# Suggestions for my son's wedding



## deke (Aug 19, 2013)

1. I was looking for some suggestions for a box to take to my son's wedding in January. He smokes cigars, I do, too. But I am assuming some at the wedding may want one, but may not really be a cigar smoker.

Accordingly, as much as I would like to buy a box of $30 apiece Cohibas, I am leaning toward a box of Monte #2 's. Agree? Disagree? Other suggestions?

2. And if I want to buy a few of something else for my son, me and his father-in-law, what would you recommend?

Appreciate any suggestions.


----------



## Herf N Turf (Dec 31, 2008)

Monte 2 is always a good choice, although they take some time to get ready. Even with the new policy of pre-ageing, I think they still want a few years. You could go with something in a smaller RG, such as a Party 8-9-8. If you want to stay with the Monte theme, I recently smoked a current Especial No. 2 that was very nice. The Monte is also a pigtail, which is a nice conversation item.

Hang onto a few, so you can smoke them with your son for his anniversary. You might also want to consider that box of Cohibas for your inevitable grandchild. Gift your son the box, smoke two for the birth, then he can smoke one each year for the kids birthday. If it's a boy, all the better, since he'll have enough left over when he comes of age to enjoy with HIS son.


----------



## mata777 (Jul 11, 2011)

In my experience with monty no2's in the past, they can be a bit rough straight out the box (I don't have any recent ones in my stock right now, all I have are post 2011's so I'm not sure how they may be smoking). Partagas Serie E No2's from a 2013 box split that I got into this year are smoking great for me. Some call this stick the behike of Partagas (not in comparison but in terms of being one of the higher end non LE Partagas out there). Best of luck to your son and his soon to be bride!


----------



## deke (Aug 19, 2013)

Herf N Turf said:


> Monte 2 is always a good choice, although they take some time to get ready. Even with the new policy of pre-ageing, I think they still want a few years. You could go with something in a smaller RG, such as a Party 8-9-8. If you want to stay with the Monte theme, I recently smoked a current Especial No. 2 that was very nice. The Monte is also a pigtail, which is a nice conversation item.
> 
> Hang onto a few, so you can smoke them with your son for his anniversary. You might also want to consider that box of Cohibas for your inevitable grandchild. Gift your son the box, smoke two for the birth, then he can smoke one each year for the kids birthday. If it's a boy, all the better, since he'll have enough left over when he comes of age to enjoy with HIS son.


Don: Thanks for the suggestions, especially the box of Cohibas, as they are planning on kids. A great idea. Might end up being multiple boxes.

PROVIDED MATERIAL:
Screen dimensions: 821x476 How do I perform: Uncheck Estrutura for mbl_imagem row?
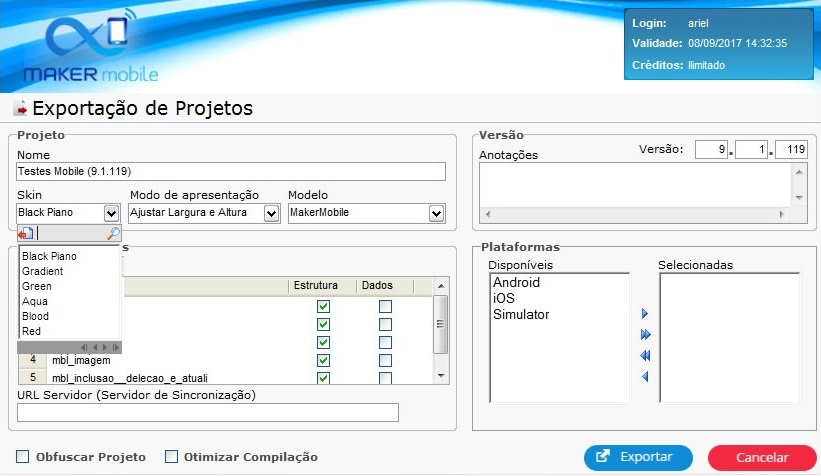(323, 359)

TASKS:
(1) In the wedding cigar thread, which cigar does mata777 say some call the behike of Partagas?
(2) Write what comes next in the wedding cigar thread, picking up after its final post.

EXPECTED ANSWERS:
(1) The Partagas Serie E No2.

(2)
----------



## ptpablo (Aug 22, 2010)

Love the idea of the gift Cohibas, but for the wedding how about RyJ wide or short churchhill tubos. You can get the presentation humidor that i believe is 15 cigars.


----------



## TonyBrooklyn (Jan 28, 2010)

deke said:


> 1. I was looking for some suggestions for a box to take to my son's wedding in January. He smokes cigars, I do, too. But I am assuming some at the wedding may want one, but may not really be a cigar smoker.
> 
> Accordingly, as much as I would like to buy a box of $30 apiece Cohibas, I am leaning toward a box of Monte #2 [/URL] 's. Agree? Disagree? Other suggestions?
> 
> ...


I would personally stay away from the #2 as January is too close for them to even properly acclimate themselves to a smokable R/H. 
Remember a minimum of 1 week for every day in transit the larger the stick the longer it takes.
But if your like me i love the #2 the best #2 bar none IMHO.
That being said i love fresh Seegars i am the guy pulling a fresh rolled cigar right out of the torcedores hand. And smoking it at the bench while he is rolling me a bundle.
For me personally a fresh box of #2 's would be just lovely to share with those i love and care for.
Many congrats!


----------



## magoo6541 (Mar 9, 2014)

If I were you, my concern would be the people who are interested in having a gifted cigar and not being cigar smokers themselves. To me, it might seem like somewhat of a waste when someone would be just as happy with a somewhat lesser cigar.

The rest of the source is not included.